* **Data excerpts**:
::::::::::

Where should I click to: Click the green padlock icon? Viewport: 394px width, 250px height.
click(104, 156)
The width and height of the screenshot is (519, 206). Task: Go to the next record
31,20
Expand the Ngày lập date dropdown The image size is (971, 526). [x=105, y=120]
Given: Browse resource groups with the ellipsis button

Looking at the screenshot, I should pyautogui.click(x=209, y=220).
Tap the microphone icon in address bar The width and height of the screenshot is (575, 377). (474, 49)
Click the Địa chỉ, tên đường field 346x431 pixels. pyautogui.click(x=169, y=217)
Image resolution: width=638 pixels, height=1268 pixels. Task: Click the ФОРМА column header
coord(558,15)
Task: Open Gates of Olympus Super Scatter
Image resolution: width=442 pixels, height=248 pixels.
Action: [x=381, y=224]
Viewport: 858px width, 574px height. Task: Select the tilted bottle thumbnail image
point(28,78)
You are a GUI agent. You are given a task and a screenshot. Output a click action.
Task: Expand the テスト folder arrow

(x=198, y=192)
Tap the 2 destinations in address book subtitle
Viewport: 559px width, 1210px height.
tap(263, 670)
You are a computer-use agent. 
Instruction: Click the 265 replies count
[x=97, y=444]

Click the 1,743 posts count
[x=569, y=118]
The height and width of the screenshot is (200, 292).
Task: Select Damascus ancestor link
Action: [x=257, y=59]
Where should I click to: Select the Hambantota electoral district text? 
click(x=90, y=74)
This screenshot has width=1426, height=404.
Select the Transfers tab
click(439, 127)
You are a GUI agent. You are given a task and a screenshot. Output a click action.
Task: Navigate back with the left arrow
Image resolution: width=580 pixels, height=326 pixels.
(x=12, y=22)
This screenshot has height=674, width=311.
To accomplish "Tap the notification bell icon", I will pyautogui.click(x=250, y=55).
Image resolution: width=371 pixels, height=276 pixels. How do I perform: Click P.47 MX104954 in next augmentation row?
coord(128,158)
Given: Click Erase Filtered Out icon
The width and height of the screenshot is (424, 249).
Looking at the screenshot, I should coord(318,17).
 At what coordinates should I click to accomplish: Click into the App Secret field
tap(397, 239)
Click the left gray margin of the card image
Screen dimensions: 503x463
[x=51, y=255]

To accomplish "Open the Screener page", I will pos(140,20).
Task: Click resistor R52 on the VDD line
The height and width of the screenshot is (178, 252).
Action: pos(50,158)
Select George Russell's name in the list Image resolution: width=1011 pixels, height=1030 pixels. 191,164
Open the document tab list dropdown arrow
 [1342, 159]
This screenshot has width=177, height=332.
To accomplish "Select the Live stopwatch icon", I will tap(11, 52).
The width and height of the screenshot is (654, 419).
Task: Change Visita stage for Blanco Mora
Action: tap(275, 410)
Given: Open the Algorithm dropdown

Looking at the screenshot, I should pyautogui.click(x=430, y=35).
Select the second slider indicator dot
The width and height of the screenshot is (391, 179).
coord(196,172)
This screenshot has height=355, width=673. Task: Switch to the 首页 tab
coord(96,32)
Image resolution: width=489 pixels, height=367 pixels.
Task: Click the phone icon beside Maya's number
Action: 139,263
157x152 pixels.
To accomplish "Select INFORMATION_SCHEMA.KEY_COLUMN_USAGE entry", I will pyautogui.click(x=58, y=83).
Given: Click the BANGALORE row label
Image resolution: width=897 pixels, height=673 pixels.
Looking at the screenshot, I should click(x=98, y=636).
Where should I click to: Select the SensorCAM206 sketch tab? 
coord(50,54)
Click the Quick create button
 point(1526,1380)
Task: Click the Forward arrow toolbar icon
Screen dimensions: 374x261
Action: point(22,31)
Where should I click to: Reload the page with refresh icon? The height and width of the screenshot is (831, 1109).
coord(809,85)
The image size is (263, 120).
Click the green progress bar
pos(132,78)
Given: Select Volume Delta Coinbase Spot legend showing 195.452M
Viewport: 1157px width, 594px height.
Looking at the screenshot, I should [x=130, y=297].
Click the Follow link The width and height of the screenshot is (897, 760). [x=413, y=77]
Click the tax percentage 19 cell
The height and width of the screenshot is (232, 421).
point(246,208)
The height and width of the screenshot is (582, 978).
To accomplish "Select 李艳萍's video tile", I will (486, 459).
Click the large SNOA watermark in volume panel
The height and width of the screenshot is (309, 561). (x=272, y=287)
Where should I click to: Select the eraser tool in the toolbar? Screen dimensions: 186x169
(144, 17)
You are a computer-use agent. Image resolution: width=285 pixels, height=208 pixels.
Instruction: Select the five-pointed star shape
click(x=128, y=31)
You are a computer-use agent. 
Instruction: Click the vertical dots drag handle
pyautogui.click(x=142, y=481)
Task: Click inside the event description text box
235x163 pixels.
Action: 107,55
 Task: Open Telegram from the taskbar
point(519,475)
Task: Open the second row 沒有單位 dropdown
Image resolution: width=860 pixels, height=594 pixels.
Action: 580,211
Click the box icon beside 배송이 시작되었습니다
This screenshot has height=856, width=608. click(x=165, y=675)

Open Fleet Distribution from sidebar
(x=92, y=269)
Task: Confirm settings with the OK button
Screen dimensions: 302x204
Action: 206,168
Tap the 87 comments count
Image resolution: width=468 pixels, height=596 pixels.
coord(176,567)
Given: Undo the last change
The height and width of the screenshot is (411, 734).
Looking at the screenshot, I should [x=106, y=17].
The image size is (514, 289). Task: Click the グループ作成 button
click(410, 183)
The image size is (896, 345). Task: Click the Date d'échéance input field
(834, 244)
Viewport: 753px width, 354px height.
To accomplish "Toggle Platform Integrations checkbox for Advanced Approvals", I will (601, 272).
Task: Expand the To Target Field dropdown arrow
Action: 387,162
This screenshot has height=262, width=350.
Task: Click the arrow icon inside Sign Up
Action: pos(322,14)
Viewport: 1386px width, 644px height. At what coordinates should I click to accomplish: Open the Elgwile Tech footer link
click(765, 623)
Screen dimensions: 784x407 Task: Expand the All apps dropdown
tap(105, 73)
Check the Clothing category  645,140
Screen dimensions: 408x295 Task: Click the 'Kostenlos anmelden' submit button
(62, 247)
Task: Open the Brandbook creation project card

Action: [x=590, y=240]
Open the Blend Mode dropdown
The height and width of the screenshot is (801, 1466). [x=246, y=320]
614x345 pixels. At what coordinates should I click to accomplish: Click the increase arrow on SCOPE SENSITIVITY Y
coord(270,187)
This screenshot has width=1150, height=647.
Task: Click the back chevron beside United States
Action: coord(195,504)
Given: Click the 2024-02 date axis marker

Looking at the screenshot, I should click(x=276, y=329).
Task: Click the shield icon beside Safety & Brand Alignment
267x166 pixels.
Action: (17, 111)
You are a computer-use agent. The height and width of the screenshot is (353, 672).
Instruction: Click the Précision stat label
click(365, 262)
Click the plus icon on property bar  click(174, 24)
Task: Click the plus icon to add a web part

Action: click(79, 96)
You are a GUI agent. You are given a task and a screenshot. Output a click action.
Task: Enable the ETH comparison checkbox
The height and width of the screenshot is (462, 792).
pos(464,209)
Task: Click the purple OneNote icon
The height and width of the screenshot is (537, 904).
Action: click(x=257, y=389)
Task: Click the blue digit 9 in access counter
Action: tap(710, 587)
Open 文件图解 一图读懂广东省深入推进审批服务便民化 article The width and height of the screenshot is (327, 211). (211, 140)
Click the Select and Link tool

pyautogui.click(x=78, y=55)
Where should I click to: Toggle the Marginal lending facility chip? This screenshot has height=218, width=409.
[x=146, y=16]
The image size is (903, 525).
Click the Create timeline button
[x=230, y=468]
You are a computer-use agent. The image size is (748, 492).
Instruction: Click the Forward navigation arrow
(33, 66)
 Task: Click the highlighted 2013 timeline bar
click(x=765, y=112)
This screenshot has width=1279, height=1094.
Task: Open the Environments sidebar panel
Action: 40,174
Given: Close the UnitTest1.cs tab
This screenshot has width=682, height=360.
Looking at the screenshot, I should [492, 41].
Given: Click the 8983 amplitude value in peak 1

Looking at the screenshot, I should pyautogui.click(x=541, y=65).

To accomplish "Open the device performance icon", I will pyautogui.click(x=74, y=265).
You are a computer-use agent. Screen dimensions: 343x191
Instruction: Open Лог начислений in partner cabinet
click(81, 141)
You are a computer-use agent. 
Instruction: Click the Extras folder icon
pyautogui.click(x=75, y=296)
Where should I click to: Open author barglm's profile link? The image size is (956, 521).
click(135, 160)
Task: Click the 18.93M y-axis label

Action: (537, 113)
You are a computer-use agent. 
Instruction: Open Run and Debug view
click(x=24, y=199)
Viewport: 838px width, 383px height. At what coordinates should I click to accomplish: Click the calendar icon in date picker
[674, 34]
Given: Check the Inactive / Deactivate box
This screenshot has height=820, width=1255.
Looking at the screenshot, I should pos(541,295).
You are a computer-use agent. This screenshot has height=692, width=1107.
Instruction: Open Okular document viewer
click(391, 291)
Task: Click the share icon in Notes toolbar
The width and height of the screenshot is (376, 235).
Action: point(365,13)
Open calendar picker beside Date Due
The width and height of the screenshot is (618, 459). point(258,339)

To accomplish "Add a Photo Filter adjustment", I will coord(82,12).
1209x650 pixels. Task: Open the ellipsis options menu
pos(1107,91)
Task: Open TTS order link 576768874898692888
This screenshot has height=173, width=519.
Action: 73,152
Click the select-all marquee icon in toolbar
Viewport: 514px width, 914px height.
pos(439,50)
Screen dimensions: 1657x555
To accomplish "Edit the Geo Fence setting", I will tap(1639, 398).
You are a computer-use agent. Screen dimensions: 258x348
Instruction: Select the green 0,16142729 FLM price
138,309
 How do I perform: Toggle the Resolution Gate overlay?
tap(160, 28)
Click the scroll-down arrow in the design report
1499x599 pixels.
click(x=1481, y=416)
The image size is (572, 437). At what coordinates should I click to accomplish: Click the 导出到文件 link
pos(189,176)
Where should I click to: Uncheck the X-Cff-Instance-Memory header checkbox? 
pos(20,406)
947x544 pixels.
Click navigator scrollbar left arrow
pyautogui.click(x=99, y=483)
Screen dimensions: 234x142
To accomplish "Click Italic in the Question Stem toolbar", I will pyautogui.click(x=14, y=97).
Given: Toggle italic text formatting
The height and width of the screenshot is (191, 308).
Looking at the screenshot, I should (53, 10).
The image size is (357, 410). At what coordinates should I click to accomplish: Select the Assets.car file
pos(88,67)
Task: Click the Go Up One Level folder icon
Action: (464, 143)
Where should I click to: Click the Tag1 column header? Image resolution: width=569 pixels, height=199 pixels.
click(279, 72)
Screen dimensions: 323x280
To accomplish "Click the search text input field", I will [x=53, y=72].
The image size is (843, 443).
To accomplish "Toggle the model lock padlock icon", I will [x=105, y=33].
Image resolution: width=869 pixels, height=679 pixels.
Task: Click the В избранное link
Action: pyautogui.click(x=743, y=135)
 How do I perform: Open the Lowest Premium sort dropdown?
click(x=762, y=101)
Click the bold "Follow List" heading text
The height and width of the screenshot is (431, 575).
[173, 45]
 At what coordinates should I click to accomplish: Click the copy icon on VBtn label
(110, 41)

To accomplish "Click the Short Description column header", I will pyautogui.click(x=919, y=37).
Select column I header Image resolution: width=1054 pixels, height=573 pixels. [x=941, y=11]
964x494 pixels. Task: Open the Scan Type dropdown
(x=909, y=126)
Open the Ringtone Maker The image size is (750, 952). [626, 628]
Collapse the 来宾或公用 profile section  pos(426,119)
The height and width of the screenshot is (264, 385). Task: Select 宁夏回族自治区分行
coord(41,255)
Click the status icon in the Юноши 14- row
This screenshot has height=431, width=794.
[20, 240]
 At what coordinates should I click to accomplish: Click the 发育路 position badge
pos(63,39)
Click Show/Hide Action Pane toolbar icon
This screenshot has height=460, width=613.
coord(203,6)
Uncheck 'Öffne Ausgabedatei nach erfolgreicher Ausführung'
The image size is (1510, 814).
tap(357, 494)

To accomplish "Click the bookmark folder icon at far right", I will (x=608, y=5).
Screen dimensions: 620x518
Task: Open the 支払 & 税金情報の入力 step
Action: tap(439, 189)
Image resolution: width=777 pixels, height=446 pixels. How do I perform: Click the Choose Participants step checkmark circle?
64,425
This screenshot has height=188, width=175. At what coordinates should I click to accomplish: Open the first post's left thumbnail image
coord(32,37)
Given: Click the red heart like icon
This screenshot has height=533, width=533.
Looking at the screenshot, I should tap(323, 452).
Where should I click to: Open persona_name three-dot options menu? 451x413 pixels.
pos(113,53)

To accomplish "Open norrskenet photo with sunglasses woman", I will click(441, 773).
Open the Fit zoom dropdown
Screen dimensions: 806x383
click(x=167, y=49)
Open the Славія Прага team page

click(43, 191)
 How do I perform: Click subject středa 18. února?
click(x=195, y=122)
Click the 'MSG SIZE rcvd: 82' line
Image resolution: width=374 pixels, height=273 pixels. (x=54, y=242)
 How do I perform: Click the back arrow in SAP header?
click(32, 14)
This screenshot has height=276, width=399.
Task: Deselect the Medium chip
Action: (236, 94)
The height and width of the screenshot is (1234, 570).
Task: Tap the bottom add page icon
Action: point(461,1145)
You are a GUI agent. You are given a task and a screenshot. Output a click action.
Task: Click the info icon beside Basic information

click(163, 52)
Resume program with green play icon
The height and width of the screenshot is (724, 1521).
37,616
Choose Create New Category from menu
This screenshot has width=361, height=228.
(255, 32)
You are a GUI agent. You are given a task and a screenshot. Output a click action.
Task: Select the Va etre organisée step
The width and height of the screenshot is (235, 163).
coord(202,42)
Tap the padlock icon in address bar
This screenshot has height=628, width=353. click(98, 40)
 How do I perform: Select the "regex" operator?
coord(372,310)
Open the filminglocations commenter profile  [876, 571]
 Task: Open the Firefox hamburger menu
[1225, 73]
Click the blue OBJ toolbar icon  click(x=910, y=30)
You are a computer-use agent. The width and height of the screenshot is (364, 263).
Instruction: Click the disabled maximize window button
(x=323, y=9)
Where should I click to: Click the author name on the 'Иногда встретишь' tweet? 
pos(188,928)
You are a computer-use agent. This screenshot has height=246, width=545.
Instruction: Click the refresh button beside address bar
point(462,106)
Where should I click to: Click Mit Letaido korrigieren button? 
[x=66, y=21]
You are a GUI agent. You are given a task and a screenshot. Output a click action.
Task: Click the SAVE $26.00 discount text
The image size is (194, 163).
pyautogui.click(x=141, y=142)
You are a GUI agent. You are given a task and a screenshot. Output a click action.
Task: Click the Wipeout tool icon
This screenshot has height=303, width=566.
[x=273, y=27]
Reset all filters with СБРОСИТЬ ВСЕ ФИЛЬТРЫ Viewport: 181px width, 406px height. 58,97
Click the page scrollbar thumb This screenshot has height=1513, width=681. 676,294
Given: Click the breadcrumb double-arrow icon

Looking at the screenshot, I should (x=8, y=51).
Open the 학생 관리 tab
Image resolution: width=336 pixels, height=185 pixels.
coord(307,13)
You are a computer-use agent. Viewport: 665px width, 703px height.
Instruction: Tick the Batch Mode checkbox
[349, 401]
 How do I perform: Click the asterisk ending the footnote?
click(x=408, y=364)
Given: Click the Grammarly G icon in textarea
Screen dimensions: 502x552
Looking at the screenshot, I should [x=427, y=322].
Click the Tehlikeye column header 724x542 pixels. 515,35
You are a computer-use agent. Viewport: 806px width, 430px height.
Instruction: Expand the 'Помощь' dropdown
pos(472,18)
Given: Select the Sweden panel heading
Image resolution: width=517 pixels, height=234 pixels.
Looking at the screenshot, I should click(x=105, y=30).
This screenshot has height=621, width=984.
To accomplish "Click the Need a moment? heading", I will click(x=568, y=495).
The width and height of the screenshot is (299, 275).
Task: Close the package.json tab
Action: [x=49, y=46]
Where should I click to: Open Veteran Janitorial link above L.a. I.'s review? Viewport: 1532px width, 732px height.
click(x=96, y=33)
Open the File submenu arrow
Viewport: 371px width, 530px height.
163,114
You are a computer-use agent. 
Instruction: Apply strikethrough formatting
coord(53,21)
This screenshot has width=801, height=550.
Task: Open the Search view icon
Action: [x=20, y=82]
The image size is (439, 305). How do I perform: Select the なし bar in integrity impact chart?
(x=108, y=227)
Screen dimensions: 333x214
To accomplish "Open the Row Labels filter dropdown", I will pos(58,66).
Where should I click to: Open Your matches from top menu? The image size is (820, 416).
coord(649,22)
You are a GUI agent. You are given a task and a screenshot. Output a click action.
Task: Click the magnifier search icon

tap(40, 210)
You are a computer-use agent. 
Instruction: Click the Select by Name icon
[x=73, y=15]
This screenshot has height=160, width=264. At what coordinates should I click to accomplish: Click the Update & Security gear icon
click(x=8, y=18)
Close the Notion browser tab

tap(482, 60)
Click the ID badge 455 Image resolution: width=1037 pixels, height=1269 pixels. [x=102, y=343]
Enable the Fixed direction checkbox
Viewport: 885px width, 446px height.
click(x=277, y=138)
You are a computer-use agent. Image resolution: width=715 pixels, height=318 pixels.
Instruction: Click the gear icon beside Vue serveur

::::::::::

* **Work required**: The answer is the lines above between the line holding "Instruction: Click the refresh" and the line holding "This screenshot has height=621, width=984.", inclusive, each written out exactly, and no others.

* **Answer space**:
Instruction: Click the refresh button beside address bar
point(462,106)
Where should I click to: Click Mit Letaido korrigieren button? 
[x=66, y=21]
You are a GUI agent. You are given a task and a screenshot. Output a click action.
Task: Click the SAVE $26.00 discount text
The image size is (194, 163).
pyautogui.click(x=141, y=142)
You are a GUI agent. You are given a task and a screenshot. Output a click action.
Task: Click the Wipeout tool icon
This screenshot has height=303, width=566.
[x=273, y=27]
Reset all filters with СБРОСИТЬ ВСЕ ФИЛЬТРЫ Viewport: 181px width, 406px height. 58,97
Click the page scrollbar thumb This screenshot has height=1513, width=681. 676,294
Given: Click the breadcrumb double-arrow icon

Looking at the screenshot, I should (x=8, y=51).
Open the 학생 관리 tab
Image resolution: width=336 pixels, height=185 pixels.
coord(307,13)
You are a computer-use agent. Viewport: 665px width, 703px height.
Instruction: Tick the Batch Mode checkbox
[349, 401]
 How do I perform: Click the asterisk ending the footnote?
click(x=408, y=364)
Given: Click the Grammarly G icon in textarea
Screen dimensions: 502x552
Looking at the screenshot, I should [x=427, y=322].
Click the Tehlikeye column header 724x542 pixels. 515,35
You are a computer-use agent. Viewport: 806px width, 430px height.
Instruction: Expand the 'Помощь' dropdown
pos(472,18)
Given: Select the Sweden panel heading
Image resolution: width=517 pixels, height=234 pixels.
Looking at the screenshot, I should click(x=105, y=30).
This screenshot has height=621, width=984.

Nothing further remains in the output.